A watershed is an area of land that water flows across as it moves toward a common body of water, such as a stream, river, lake or coast. Green Lake is part of the Big Green Lake Watershed, which is primarily located in Green Lake County and the remaining 40% extending into Fond du Lac County. A portion of the watershed also edges along the southwest corner of Winnebago County. Green Lake’s outlet is the Puchyan River, which drains into the Fox River and ultimately into Lake Michigan at Green Bay. The Big Green Lake Watershed also includes Spring Lake, Little Twin Lake and Big Twin Lake.

Eight tributaries flow into Big Green Lake, including Silver Creek, the largest stream that drains 52% of the watershed’s area, and the Southwest Inlet, the confluence of Roy, Wuerches and Spring Creeks that drains 17% of the watershed. While vastly different in size, these two areas contribute nearly identical sediment loading to Green Lake (30% each) and the majority of phosphorus loading (45% from Silver Creek and 28% from the Southwest Inlet).

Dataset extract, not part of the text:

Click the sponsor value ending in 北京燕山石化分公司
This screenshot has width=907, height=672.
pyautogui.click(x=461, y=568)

The remaining tributaries include: Dakin Creek, Hill Creek, White Creek, and Assembly Creek.

In 2014, the Department of Natural Resources (DNR) classified Green Lake as an impaired waterbody because it fails to meet water quality standards due to low dissolved oxygen at certain depths, the likely but unproven culprit being excessive phosphorus loading. Dissolved oxygen in water bodies is essential for the survival of organisms important in lake ecosystems, from small zooplankton to large trophy fish.

For Green Lake, the obvious signs of water quality decline are increased weed and algae growth. These visible nuisances are symptoms of much larger watershed-wide cause: Excessive phosphorus loading.

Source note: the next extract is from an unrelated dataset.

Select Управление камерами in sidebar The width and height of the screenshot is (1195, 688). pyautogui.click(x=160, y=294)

One pound of phosphorus can fuel the growth of 500 pounds of algae. Any attempts to increase water clarity or to reduce weeds and algae in the lake will require watershed-wide improvements on the landscape that keep phosphorus where it falls, on the land and out of the lake.

Phosphorus ends up in waterways from many sources. It is a naturally-occurring element found in leaves, for example, which is why urban street cleaning operations and proper leaf management is important. It is found in human and pet waste, from dogs to ducks to cattle. It is applied through chemical or manure applications on crops. Since sediment particles have a natural electric charge, phosphorus readily binds to them, which means that eroded fields, stream banks and construction sites are visible signs of invisible phosphorus loading.

On average, a single drop of water remains in Green Lake for 21 years before flowing out the Puchyan River. With such a long retention time, sediment, phosphorus and other nutrients can exist or accumulate within Green Lake for long periods of time, making water quality improvements a slow and steady process. With such a long retention time, sediment, phosphorus and other nutrients can exist or accumulate within Green Lake for long periods of time, making water quality improvements a slow and steady, but also critical, process.